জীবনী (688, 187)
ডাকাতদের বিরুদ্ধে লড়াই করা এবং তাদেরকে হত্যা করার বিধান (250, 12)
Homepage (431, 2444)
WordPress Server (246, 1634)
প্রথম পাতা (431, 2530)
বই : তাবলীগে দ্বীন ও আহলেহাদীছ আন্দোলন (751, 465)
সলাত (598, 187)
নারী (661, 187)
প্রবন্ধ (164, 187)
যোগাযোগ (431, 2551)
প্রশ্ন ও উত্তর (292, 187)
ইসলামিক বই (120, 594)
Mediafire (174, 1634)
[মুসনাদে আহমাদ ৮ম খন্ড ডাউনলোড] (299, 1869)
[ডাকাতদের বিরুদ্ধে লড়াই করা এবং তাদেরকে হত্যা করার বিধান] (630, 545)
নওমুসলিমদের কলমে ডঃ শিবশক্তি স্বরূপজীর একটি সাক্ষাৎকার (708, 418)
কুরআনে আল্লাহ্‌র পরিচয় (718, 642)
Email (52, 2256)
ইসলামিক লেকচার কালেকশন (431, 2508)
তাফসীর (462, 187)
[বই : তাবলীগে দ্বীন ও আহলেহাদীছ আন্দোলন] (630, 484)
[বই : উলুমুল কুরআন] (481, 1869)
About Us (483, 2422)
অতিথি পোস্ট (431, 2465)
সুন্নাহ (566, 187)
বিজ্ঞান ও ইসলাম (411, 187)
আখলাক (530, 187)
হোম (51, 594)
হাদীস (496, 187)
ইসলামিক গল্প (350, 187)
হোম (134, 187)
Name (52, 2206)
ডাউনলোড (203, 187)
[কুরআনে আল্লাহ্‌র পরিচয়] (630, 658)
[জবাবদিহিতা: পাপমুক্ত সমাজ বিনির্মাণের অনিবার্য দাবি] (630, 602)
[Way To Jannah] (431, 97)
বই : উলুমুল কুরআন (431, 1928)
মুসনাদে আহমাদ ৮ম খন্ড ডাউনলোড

Your task →
Output the lines above verbatim and in full.

Solution for this problem →
জীবনী (688, 187)
ডাকাতদের বিরুদ্ধে লড়াই করা এবং তাদেরকে হত্যা করার বিধান (250, 12)
Homepage (431, 2444)
WordPress Server (246, 1634)
প্রথম পাতা (431, 2530)
বই : তাবলীগে দ্বীন ও আহলেহাদীছ আন্দোলন (751, 465)
সলাত (598, 187)
নারী (661, 187)
প্রবন্ধ (164, 187)
যোগাযোগ (431, 2551)
প্রশ্ন ও উত্তর (292, 187)
ইসলামিক বই (120, 594)
Mediafire (174, 1634)
[মুসনাদে আহমাদ ৮ম খন্ড ডাউনলোড] (299, 1869)
[ডাকাতদের বিরুদ্ধে লড়াই করা এবং তাদেরকে হত্যা করার বিধান] (630, 545)
নওমুসলিমদের কলমে ডঃ শিবশক্তি স্বরূপজীর একটি সাক্ষাৎকার (708, 418)
কুরআনে আল্লাহ্‌র পরিচয় (718, 642)
Email (52, 2256)
ইসলামিক লেকচার কালেকশন (431, 2508)
তাফসীর (462, 187)
[বই : তাবলীগে দ্বীন ও আহলেহাদীছ আন্দোলন] (630, 484)
[বই : উলুমুল কুরআন] (481, 1869)
About Us (483, 2422)
অতিথি পোস্ট (431, 2465)
সুন্নাহ (566, 187)
বিজ্ঞান ও ইসলাম (411, 187)
আখলাক (530, 187)
হোম (51, 594)
হাদীস (496, 187)
ইসলামিক গল্প (350, 187)
হোম (134, 187)
Name (52, 2206)
ডাউনলোড (203, 187)
[কুরআনে আল্লাহ্‌র পরিচয়] (630, 658)
[জবাবদিহিতা: পাপমুক্ত সমাজ বিনির্মাণের অনিবার্য দাবি] (630, 602)
[Way To Jannah] (431, 97)
বই : উলুমুল কুরআন (431, 1928)
মুসনাদে আহমাদ ৮ম খন্ড ডাউনলোড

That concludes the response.